Automatic measurement of distances between languages using Swadesh lists and big text corpora
General information
Venue: Cidade da Cultura, Edifício Fontán, Room 10, day 12, from 9.30h to 13h.
For USC students, the registration to the tutorials is free (even the coffee break 😉). You can register by sending the name of the tutorial or tutorials you want to attend to this email: <propor2024@gmail.com>. The conference organisers are offering free shuttle buses:
Official PROPOR shuttles: The organisation will provide shuttles to the conference in the morning and back at the end of each day. The buses will leave from the Hotel Exe Peregrino, and will stop at Praza de Galicia, at Porta do Camiño, and at the hotels located in the San Lázaro area (Hotel Eurostars San Lázaro, and Hotel Puerta del Camino).
Requirements
A laptop is required to participate in the tutorial (Cog software running on Windows will be used in one part of the tutorial https://software.sil.org/cog/).
Description
The measurement of language distances is a crucial task both for the statement of phylogenetic models of language diversification and for important NLP tasks such as automatic language detection and translation. In this tutorial, the instructors will showcase two different methods for accomplishing this task. First, we take phonetically transcribed wordlists with about 200 words that comprise universal, i.e., culture-independent lexical items [1]. We will thus demonstrate how to clean this data and normalize it following IPA unicode [2]. Then, we use tools within the COG software [3] to audit cognate alignment through phonetic distance measurements. Finally, we visualize the graphs within COG (dendrograms and NeighborNets) and show further uses of the word-by-word distance for the detection of language correlations, for instance, by organizing the items by semantic field. For this method, training wordlists will be provided.

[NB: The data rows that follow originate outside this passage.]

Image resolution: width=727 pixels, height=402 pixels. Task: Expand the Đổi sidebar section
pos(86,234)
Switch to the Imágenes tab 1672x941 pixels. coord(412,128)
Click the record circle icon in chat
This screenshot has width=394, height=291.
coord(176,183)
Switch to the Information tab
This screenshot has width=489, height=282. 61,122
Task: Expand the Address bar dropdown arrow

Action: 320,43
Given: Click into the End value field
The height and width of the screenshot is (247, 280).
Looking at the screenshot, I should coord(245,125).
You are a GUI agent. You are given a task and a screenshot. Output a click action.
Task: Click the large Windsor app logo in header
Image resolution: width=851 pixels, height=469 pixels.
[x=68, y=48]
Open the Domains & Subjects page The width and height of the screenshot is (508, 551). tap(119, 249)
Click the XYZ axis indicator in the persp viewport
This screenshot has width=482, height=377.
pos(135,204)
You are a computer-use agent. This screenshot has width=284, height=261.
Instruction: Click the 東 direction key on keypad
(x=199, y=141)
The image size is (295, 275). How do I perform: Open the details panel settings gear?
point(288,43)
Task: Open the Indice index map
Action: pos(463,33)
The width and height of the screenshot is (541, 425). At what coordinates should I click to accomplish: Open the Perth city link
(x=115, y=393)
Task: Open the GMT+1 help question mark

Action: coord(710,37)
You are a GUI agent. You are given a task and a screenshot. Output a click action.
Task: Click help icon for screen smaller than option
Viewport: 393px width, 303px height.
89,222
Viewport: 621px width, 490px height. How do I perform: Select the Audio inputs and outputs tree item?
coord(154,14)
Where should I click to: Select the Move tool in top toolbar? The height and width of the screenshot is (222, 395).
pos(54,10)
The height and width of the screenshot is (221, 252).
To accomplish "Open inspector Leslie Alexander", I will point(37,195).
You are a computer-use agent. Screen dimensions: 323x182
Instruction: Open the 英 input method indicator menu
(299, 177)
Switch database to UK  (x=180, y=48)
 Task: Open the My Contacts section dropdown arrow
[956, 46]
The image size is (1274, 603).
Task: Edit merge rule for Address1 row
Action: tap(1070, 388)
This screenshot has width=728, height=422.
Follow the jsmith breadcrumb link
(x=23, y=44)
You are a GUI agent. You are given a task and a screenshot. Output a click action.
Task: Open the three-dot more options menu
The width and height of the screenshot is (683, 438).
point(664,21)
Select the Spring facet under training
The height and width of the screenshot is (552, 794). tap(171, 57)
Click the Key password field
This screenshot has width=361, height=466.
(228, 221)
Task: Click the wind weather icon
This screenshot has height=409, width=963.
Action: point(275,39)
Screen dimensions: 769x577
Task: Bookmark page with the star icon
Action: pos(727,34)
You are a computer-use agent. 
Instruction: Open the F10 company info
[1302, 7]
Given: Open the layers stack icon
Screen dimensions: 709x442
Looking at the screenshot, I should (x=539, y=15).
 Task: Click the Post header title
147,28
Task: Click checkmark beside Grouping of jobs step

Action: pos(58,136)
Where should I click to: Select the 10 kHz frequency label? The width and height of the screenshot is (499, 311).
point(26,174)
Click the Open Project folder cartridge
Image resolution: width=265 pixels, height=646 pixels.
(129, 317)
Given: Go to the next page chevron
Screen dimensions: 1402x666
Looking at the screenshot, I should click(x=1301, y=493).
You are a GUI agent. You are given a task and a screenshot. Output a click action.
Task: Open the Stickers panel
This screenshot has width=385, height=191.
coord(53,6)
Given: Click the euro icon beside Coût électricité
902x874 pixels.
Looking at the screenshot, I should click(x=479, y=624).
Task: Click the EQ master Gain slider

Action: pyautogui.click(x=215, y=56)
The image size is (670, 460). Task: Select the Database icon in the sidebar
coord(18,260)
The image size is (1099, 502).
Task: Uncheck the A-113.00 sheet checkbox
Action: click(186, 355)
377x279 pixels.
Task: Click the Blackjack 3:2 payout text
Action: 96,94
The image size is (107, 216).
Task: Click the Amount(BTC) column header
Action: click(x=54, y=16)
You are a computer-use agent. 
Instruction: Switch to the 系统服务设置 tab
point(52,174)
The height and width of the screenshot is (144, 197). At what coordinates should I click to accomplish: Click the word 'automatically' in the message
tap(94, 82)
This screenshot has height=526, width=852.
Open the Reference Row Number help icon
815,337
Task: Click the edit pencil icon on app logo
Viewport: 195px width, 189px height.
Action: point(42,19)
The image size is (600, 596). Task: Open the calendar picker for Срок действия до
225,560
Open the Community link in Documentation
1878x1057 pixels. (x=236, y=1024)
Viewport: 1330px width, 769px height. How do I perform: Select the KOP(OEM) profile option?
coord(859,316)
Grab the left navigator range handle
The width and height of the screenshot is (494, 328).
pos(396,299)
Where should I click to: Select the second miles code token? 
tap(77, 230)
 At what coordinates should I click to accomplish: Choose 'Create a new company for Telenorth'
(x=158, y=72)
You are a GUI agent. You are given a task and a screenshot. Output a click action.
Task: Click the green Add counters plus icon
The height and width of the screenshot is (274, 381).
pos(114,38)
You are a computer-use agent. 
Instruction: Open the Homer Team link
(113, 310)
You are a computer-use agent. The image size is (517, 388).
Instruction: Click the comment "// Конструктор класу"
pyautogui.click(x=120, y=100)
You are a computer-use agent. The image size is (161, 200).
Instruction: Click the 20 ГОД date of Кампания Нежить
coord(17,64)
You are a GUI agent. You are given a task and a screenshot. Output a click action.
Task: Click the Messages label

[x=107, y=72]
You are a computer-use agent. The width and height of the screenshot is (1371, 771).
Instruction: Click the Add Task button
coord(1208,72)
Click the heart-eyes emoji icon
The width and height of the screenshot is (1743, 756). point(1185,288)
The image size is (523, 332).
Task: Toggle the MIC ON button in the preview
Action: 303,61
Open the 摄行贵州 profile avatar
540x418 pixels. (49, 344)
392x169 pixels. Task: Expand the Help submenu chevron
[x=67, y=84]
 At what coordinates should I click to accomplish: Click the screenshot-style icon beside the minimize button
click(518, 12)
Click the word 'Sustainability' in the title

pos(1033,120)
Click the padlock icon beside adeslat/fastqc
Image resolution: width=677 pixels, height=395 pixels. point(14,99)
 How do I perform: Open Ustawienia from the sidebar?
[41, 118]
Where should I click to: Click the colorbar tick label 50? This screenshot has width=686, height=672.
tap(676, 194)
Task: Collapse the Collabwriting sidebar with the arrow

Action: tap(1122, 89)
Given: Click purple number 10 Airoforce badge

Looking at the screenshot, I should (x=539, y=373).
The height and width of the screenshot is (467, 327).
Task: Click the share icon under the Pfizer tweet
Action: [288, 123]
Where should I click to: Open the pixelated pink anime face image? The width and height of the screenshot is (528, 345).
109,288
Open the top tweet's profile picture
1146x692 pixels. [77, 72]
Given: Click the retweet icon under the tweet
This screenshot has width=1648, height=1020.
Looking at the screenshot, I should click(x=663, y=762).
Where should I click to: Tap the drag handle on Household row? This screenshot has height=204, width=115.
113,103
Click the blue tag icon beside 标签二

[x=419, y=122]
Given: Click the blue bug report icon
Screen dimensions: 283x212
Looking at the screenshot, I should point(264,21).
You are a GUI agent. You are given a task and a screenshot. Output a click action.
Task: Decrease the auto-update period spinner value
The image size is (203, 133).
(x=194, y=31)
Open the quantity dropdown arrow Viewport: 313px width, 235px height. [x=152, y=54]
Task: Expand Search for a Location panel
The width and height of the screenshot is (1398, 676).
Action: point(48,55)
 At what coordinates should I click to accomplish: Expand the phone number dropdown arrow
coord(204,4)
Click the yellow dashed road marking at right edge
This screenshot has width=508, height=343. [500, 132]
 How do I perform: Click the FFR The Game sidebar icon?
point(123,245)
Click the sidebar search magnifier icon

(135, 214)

The second method involves information extraction from Wikimedia projects and analyses them using n-grams [4]. This model uses orthographic corpora which will be further divided into training and test datasets. It requires around 1 million words to produce highly reliable results. By involving syntactic and morphological information, this method goes beyond the phonetic distance algorithm above. Easily available corpora can be found at the opus.nlpl, but we will also introduce the use of a web scraper to collect big corpora.
Bibliography
[1] Swadesh, Morris. 1955. Towards greater accuracy in lexicostatistic dating. International Journal of American Linguistics 21(2). 121–137.
[2] Moran, Steven & Cysouw, Michael. 2018. The Unicode cookbook for linguists: Managing writing systems using orthography profile. Berlin: Language Science Press.
[3] Daspit, Damian. 2015. Cog software. https://software.sil.org/cog/
[4] Pichel Campos, J. R. (2020). Tese – Medidas de distância entre línguas baseadas em corpus. Aplicação à linguística histórica do galego, português, espanhol e inglês.
Syllabus
Introduction to language distance models (with some examples of Iberian Languages and their variation)
Automatic language distance measurement using Swadesh list
- Data cleaning and normalization;
- Introduction and use of COG software
- Data visualization and further usage.
Coffee break
Automatic language distance measurement using text corpora
- Data extraction
- Division into test and training data
- Visualization
Questions and Answers
Tutorial Instructors
Carlos Silva (CLUP | FLUP): cssilva@letras.up.pt | https://silvaphon.wordpress.com/
Dates
- Workshop day: 12/03/2024